オウム死刑執行 根源の疑問解けぬまま
多くの国が死刑廃止に向かうからと言って、死刑執行の実態を国民に詳細に伝えなければ、死刑存続の是非を議論できないわけではない。 犯罪集団は、なぜ犯行に及んだか、なぜその暴走を止めることができなかったのか、などの根源的な疑問の解明努力は必要だが、死刑制度を廃止したからと言って、それが解明されるわけではない。 このことについては、死刑制度や死刑囚とは別に、単に政府任せにせず、我々みんなで考えていく必要がある。
死刑制度については、死刑判決を下す条件を狭めるような運用にするよう改革すれば良いことであり、制度そのものの廃止には慎重であるべきだ。 今回の一連のオウム事件に関しては、松本智津夫の死刑については当然としても、他の実行犯については更生の可能性も考慮して、死刑判決には慎重であっても良かったのではと考えたりする。
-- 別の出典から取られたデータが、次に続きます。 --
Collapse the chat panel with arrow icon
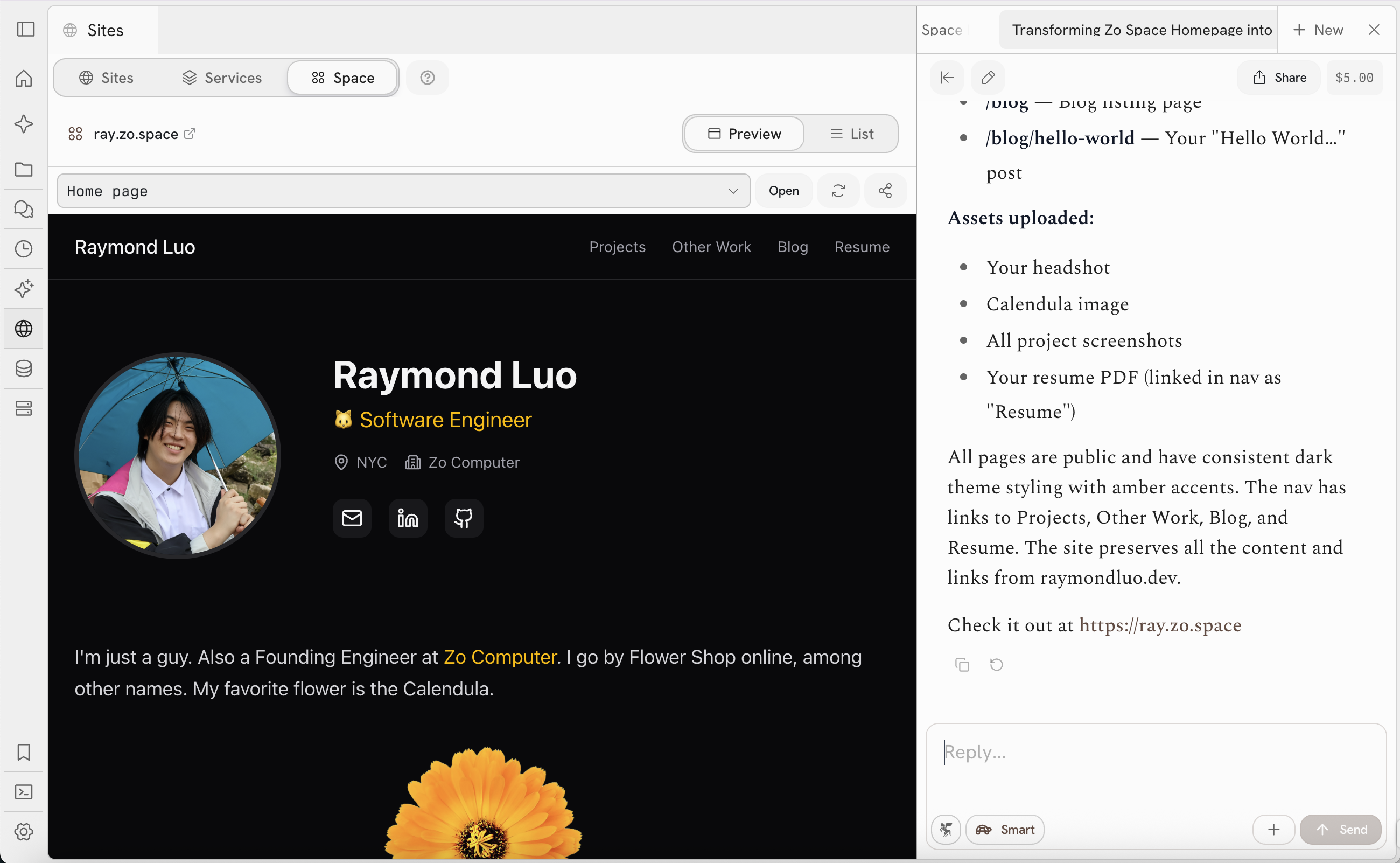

オウム事件が投げたテーマに、宗教団体の犯罪の取り締まりの難しさもあった。 安易な取り締まりは、宗教弾圧になり、遠慮して放置すると宗教への偏見が増大してしまう。 学校やスポーツ団体に対しても言えることだが、一般宗教団体に対しては、警察は、犯罪と思われる行為に対しては、特別な偏見や特別な忖度もせず、一般社会と同様に法に則って毅然として対応すべきで、世論もそれを支持すべきだ。
警察の動きが悪い背景には、マスメディアが代表とする世論への過剰な忖度のための、家宅捜索や容疑者へのハードルの高さがある。 容疑者即被告人、被告人即有罪という図式を前提とした捜査方式にも、警察対応の鈍さに影響しているので、警察・検察・裁判所・メディアの意識改革が必要だ。
これを機会に、犯罪捜査の在り方や刑罰に限らず、法制度にも問題がないとは言わないが、それより行政側の運用の仕方について大改革を促すべきだ。